We are soon cycling along next to the sea, enjoying the views over the long white strands of Tynemouth and Whitley Bay. There’s a bit of sea haar now, but it’s still warm and dry. The dunes to the north of the beaches are studded with flowers – bloody cranesbill, buttercups, orchids, speedwell and bird’s foot trefoil, amongst others. The cowslips are just finishing, but must have been spectacular.
As we approach Blyth, we are greeted by the incongruous site of the pink-washed First World War gun battery and brightly coloured bathing huts with sedum roofs. Blyth itself is less fun but the sky has started to darken by this time, so we stop to eat our sandwiches at a dodgy-looking picnic table before the rain really sets in. It rains hard when it does come, but not for too long, and we have more or less dried out in the breeze before we reach the famous Spurreli’s at Amble for a late coffee and ice -cream break.
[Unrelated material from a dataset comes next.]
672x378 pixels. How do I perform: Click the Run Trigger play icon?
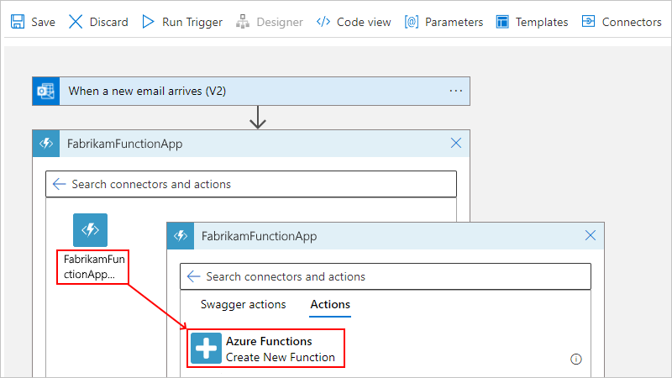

The sun is out again as we cycle past our first proper castle at Warkworth and the late afternoon light is lovely. We ride along a good track parallel to the road to Alnmouth before turning off to take the rural route to Alnwick itself. This turns out to be the biggest hill of the day – real contours on our cycle map – and is hard work at this stage. We are very pleased to arrive in Alnwick, especially as the next downpour has caught us up. It’s still raining when we head out again for dinner at my regular, The Black Swan – very welcome by this stage. Nice to feel we’ve done enough exercise to justify their sticky toffee pudding this time.